Directions: Of the lines in the data below, write out exactly those from the one holding "716x437 pixels." through the one holding "Click the total cost amount €2,008.56 in bold", both included.

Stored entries
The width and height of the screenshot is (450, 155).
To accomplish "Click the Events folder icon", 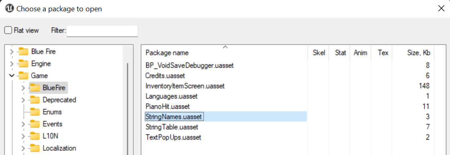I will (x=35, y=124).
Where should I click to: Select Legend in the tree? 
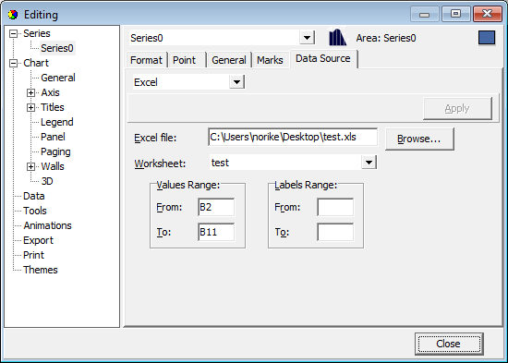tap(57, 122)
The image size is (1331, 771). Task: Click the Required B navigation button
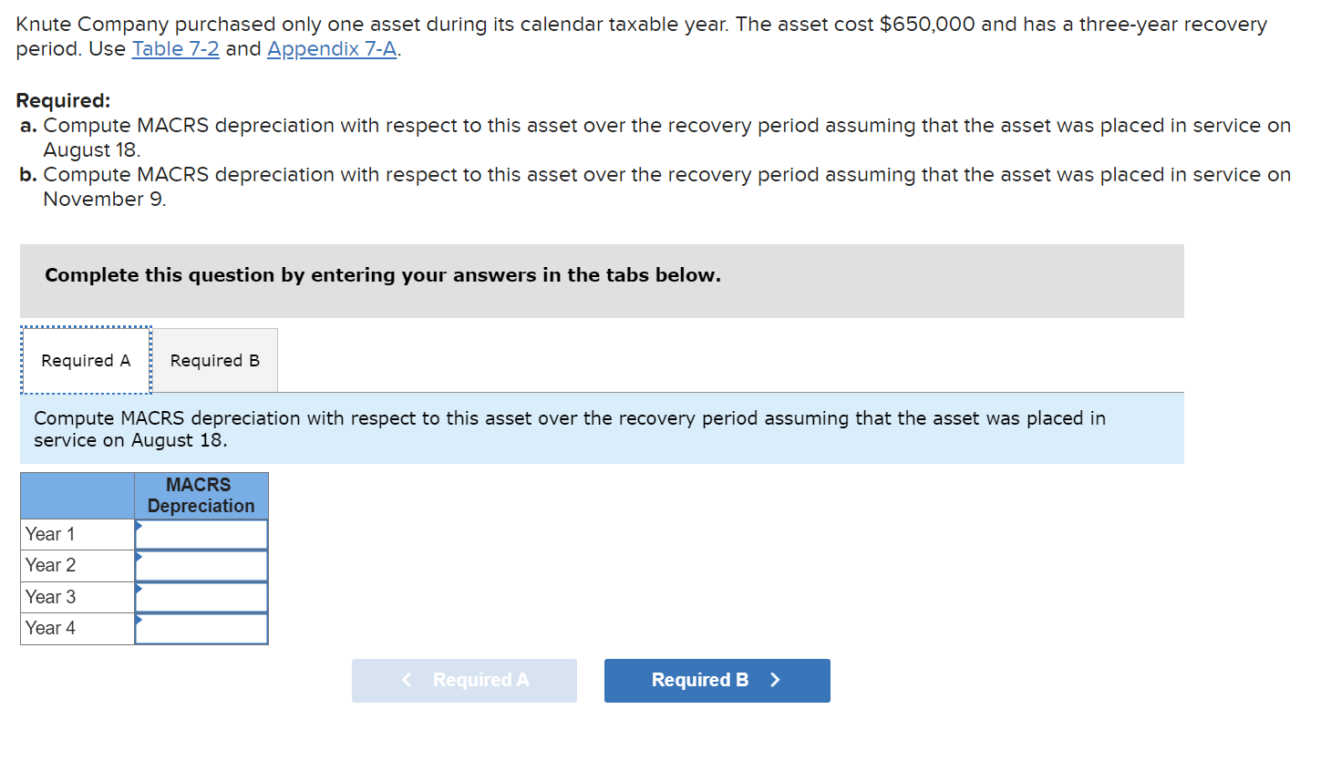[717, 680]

...

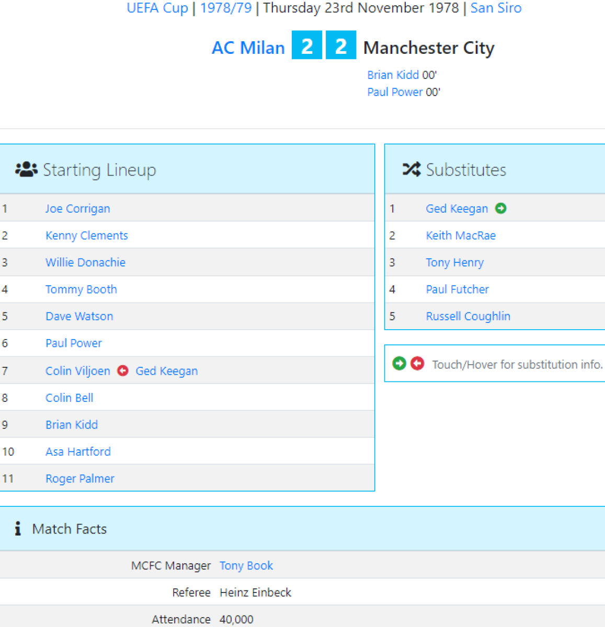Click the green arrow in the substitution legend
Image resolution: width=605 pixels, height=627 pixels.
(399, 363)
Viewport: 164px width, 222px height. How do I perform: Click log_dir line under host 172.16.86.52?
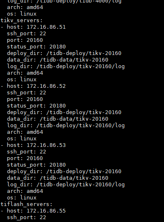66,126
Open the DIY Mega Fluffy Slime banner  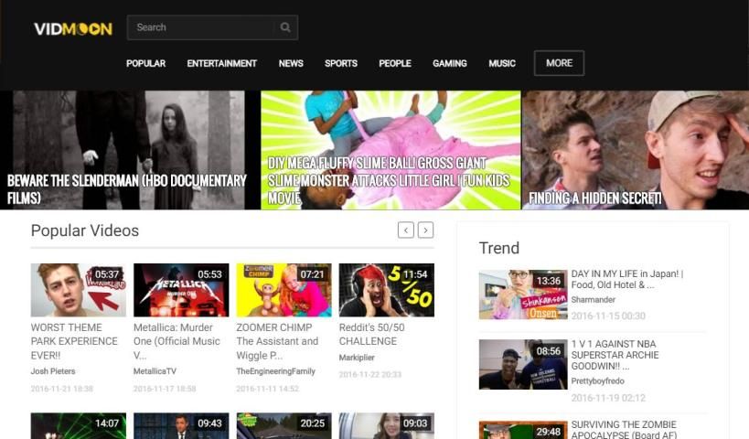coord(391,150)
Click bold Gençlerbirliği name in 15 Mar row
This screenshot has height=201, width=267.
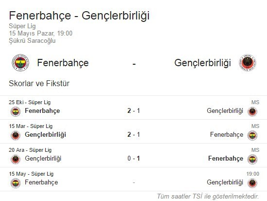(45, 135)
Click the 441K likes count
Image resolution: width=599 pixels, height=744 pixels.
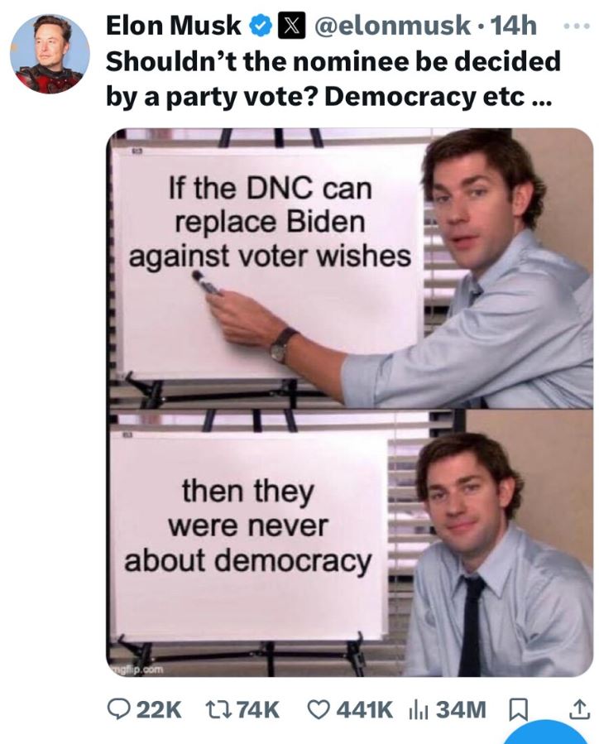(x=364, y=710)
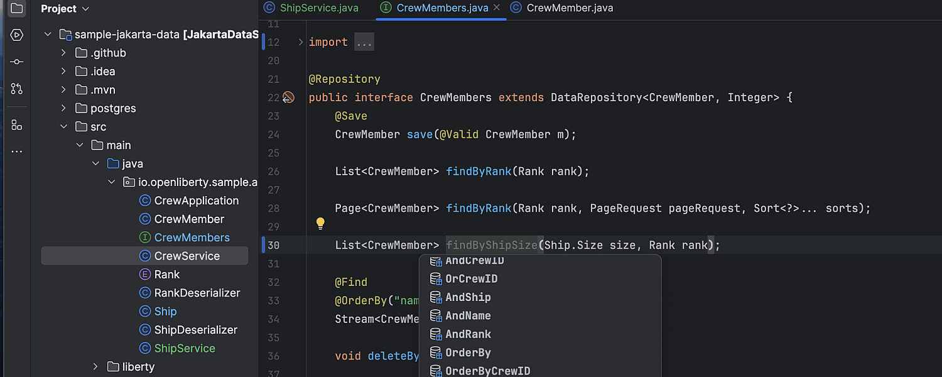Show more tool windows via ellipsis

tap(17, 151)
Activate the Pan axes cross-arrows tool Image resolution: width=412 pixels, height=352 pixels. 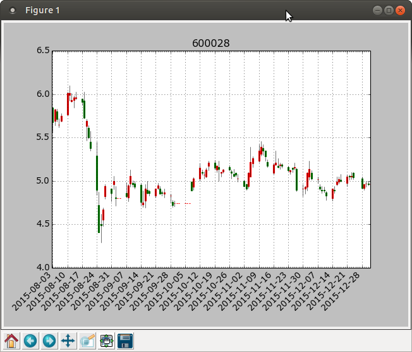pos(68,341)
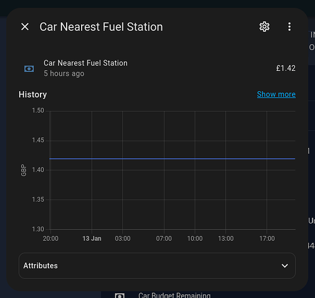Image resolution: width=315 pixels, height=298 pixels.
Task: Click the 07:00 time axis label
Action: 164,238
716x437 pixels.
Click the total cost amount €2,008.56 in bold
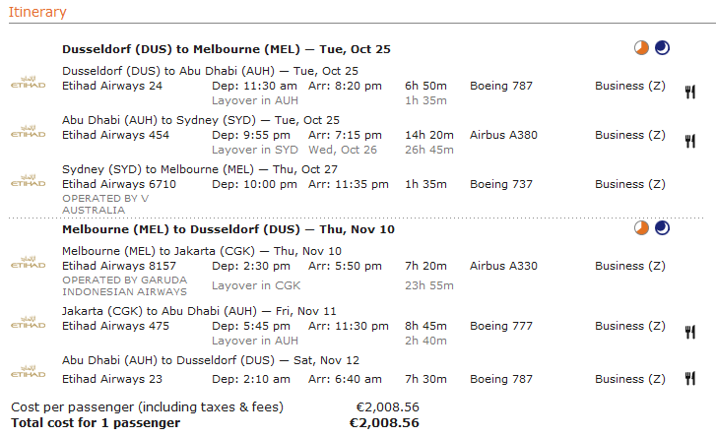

Response for this exercise:
716x437 pixels.
Click the total cost amount €2,008.56 in bold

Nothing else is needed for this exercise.